5 Les yeux parlent dans nombre de poèmes de Baudelaire, notamment dans « Les Yeux des pauvres », qui permettent à S. Whidden d’identifier une autre antinomie distinctive du poème en prose ; celle entre le discours direct, transitif, tourné en avant (prorsus), et la poiésis : la création, le faire du poème. Or l’irruption dans le texte de la parole de l’amante (« Ces gens-là me sont insupportables avec leurs yeux ouverts comme des portes cochères ! ») témoigne de l’incommunicabilité entre les deux niveaux du discours (prorsus et poiésis) : ce que « Les Yeux des pauvres » disent au poète, son amante ne peut l’entendre. Mais de cette tension discursive émerge d’autant mieux la spécificité poétique du poème en prose, en tant qu’écart par rapport au langage transitif.

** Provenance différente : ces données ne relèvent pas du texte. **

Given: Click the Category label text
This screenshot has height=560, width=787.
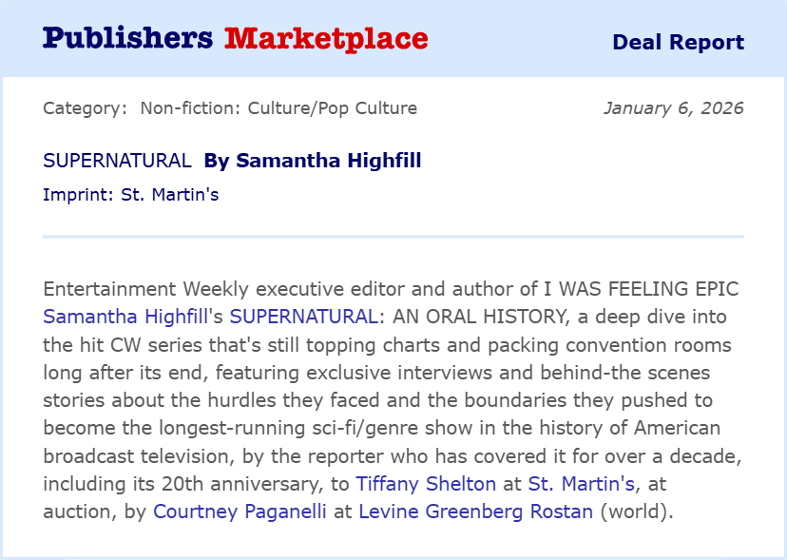Looking at the screenshot, I should pyautogui.click(x=85, y=108).
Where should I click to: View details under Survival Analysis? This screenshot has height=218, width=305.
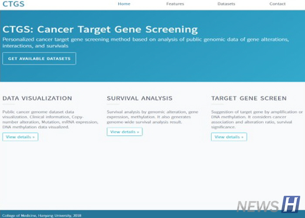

6 Ces quelques exemples (on aurait pu en fournir bien d’autres) suffisent sans doute à illustrer l’originalité de la démarche de Seth Whidden, qui se fonde sur une relecture très serrée des poèmes en prose de Baudelaire pour montrer comment ils ont non seulement renouvelé notre manière de lire la prose poétique, mais encore notre manière de voir, d’entendre et de percevoir l’espace et le temps qui sont propres à notre modernité.